Tears rolled down my cheeks, and I nodded my head. I knew it. I knew that this was what he’d tell me but hearing it… felt worse than I expected. What was I going to do? How could I help Mom when I couldn’t even help myself?
“Can I see her?” I asked.
“She’s not conscious now, but you’re welcome to check in on her.” He gazed around the room, noticing the four others with me. “But only one at a time, please.”
I followed him through the hallways and gazed into the room she had been in last time: Room 405. The numbers had haunted my dreams too much these past few years. He nodded toward Room 418, and I hesitantly stepped into the room.
Mom laid in the bed, her head shaven to the skin, more scars on her scalp. There was a feeding tube in her neck and oxygen tube for her nose. My brows furrowed, and more tears welled up in my eyes.
I grabbed her hand and intertwined our fingers. “Mom,” I whispered, knowing she couldn’t hear me. “Mom, it’s going to be okay. I promise you that I’m going to do everything I can to get you better.”
And I would do anything I had to do to get her healthier again. I would quit school. I would quit my job. I would dump Mason and find us a studio apartment down in the slums, if I had to. Anything to just spend more time with her like we used to.
When the doctor ushered me out, I gave her one last kiss and walked toward the door. And, then, I closed my eyes, stepped out into the hallway, and dialed Dad’s number. I couldn’t afford any more hospital bills and I didn’t want us to be in debt forever. The phone rang and it rang and it rang and just as I was about to hang up, he answered.
“Mia,” he said in a gruff voice. “Didn’t think I’d ever hear from you again.”
My lips quivered at the mere sound of his voice. I wanted to hang up the phone right then and there. But though all I had for him was anger, I couldn’t hang up. “Dad.”

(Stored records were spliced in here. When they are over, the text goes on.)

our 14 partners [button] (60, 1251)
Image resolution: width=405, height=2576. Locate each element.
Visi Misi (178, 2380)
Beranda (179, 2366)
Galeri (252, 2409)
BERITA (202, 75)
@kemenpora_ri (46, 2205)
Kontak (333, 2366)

He chuckled so menacingly at me. “Didn’t think I’d ever hear that again either.”
“Mom’s in the hospital again.”
All his pleasantries went right out the window, and the real him finally showed up. “Why are you calling me? Do you think I give a fuck about your mother? She was nothing but a nag.”
Tears welled up in my eyes, and I tried to keep my voice quiet so nobody would hear that I needed help with my finances. It was embarrassing to say the least. “Dad, please… I can’t afford any more hospital bills. We already lost the house.”
I felt like such shit for calling him. I knew he wouldn’t help me.
“You’re the only person I have that can help me,” I whispered, brushing a stray tear off my cheek. Some nurses walked down the hall, and I leaned against the wall, resting my forehead on it. “Please.”
“What do you want me to do?” I asked, so desperately. “I’ll do anything. All I need is a few thousand.” It was a lie. I needed more. Way more. But anything would do right now.
“No,” he said again, his voice stern. “Your mother is not my problem anymore.”
“What about me?” I asked, louder than I meant. “I’m your daughter.” When I saw Mason gaze into the hallway from the waiting room, I quietened my voice. “I’m your daughter and I’m struggling. Don’t you care about me?”
He stayed silent for a long time, then sighed through his nose. “You’re an adult, Mia.”
“And you’re just an asshole,” I said, slamming my already cracked phone on the ground, resting my back against the wall, and sliding down to sit on the ground. “Just a fucking asshole.”